# Records for the task

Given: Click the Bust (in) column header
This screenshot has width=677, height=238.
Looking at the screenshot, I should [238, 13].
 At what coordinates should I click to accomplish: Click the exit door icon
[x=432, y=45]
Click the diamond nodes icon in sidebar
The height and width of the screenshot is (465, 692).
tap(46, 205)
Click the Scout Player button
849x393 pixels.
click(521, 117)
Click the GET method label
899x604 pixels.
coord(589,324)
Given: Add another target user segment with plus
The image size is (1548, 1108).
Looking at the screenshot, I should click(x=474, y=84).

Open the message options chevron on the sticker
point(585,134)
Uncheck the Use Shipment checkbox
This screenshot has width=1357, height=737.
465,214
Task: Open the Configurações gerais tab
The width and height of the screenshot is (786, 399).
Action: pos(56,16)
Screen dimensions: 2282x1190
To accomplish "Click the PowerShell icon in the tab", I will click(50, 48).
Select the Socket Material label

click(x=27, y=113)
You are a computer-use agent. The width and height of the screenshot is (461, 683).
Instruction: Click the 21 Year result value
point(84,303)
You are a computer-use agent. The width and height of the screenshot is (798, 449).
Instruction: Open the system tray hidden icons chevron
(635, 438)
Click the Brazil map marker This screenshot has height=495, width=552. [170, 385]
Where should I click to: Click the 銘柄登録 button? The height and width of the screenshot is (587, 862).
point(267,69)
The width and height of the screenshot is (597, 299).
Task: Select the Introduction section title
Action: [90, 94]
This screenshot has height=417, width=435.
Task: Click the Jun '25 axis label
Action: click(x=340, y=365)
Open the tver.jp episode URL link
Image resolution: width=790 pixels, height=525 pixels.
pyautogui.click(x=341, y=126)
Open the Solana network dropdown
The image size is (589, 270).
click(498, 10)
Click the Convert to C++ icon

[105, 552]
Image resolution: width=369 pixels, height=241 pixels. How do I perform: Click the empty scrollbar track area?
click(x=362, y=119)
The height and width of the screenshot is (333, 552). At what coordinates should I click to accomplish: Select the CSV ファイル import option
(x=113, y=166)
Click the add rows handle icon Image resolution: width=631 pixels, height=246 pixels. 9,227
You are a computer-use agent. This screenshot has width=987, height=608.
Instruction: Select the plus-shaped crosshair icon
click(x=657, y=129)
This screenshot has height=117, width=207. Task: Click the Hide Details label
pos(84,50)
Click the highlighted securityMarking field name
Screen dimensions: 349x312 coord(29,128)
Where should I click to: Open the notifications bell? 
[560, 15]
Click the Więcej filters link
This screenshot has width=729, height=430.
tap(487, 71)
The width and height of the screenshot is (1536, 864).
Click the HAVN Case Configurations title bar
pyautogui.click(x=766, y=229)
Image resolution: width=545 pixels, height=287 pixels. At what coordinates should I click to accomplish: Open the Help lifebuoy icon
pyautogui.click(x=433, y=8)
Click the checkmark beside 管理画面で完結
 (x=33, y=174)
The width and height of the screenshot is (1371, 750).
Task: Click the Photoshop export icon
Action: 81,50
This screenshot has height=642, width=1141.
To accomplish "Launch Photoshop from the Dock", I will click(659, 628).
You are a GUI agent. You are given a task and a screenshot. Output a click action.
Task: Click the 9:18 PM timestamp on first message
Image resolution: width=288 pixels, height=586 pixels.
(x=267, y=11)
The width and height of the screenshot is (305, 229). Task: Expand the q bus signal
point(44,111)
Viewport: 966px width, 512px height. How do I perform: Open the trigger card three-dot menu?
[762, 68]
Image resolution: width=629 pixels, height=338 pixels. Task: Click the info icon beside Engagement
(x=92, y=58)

# Stated task
Replace "Brazil" with "Chile" wherever it occurs in the rows above, and reproduce all the rows with nothing else altered.

# Task answer
Given: Click the Bust (in) column header
This screenshot has width=677, height=238.
Looking at the screenshot, I should [238, 13].
 At what coordinates should I click to accomplish: Click the exit door icon
[x=432, y=45]
Click the diamond nodes icon in sidebar
The height and width of the screenshot is (465, 692).
tap(46, 205)
Click the Scout Player button
849x393 pixels.
click(521, 117)
Click the GET method label
899x604 pixels.
coord(589,324)
Given: Add another target user segment with plus
The image size is (1548, 1108).
Looking at the screenshot, I should click(x=474, y=84).

Open the message options chevron on the sticker
point(585,134)
Uncheck the Use Shipment checkbox
This screenshot has width=1357, height=737.
465,214
Task: Open the Configurações gerais tab
The width and height of the screenshot is (786, 399).
Action: pos(56,16)
Screen dimensions: 2282x1190
To accomplish "Click the PowerShell icon in the tab", I will click(50, 48).
Select the Socket Material label

click(x=27, y=113)
You are a computer-use agent. The width and height of the screenshot is (461, 683).
Instruction: Click the 21 Year result value
point(84,303)
You are a computer-use agent. The width and height of the screenshot is (798, 449).
Instruction: Open the system tray hidden icons chevron
(635, 438)
Click the Chile map marker This screenshot has height=495, width=552. [170, 385]
Where should I click to: Click the 銘柄登録 button? The height and width of the screenshot is (587, 862).
point(267,69)
The width and height of the screenshot is (597, 299).
Task: Select the Introduction section title
Action: [90, 94]
This screenshot has height=417, width=435.
Task: Click the Jun '25 axis label
Action: click(x=340, y=365)
Open the tver.jp episode URL link
Image resolution: width=790 pixels, height=525 pixels.
pyautogui.click(x=341, y=126)
Open the Solana network dropdown
The image size is (589, 270).
click(498, 10)
Click the Convert to C++ icon

[105, 552]
Image resolution: width=369 pixels, height=241 pixels. How do I perform: Click the empty scrollbar track area?
click(x=362, y=119)
The height and width of the screenshot is (333, 552). At what coordinates should I click to accomplish: Select the CSV ファイル import option
(x=113, y=166)
Click the add rows handle icon Image resolution: width=631 pixels, height=246 pixels. 9,227
You are a computer-use agent. This screenshot has width=987, height=608.
Instruction: Select the plus-shaped crosshair icon
click(x=657, y=129)
This screenshot has height=117, width=207. Task: Click the Hide Details label
pos(84,50)
Click the highlighted securityMarking field name
Screen dimensions: 349x312 coord(29,128)
Where should I click to: Open the notifications bell? 
[560, 15]
Click the Więcej filters link
This screenshot has width=729, height=430.
tap(487, 71)
The width and height of the screenshot is (1536, 864).
Click the HAVN Case Configurations title bar
pyautogui.click(x=766, y=229)
Image resolution: width=545 pixels, height=287 pixels. At what coordinates should I click to accomplish: Open the Help lifebuoy icon
pyautogui.click(x=433, y=8)
Click the checkmark beside 管理画面で完結
 (x=33, y=174)
The width and height of the screenshot is (1371, 750).
Task: Click the Photoshop export icon
Action: 81,50
This screenshot has height=642, width=1141.
To accomplish "Launch Photoshop from the Dock", I will click(659, 628).
You are a GUI agent. You are given a task and a screenshot. Output a click action.
Task: Click the 9:18 PM timestamp on first message
Image resolution: width=288 pixels, height=586 pixels.
(x=267, y=11)
The width and height of the screenshot is (305, 229). Task: Expand the q bus signal
point(44,111)
Viewport: 966px width, 512px height. How do I perform: Open the trigger card three-dot menu?
[762, 68]
Image resolution: width=629 pixels, height=338 pixels. Task: Click the info icon beside Engagement
(x=92, y=58)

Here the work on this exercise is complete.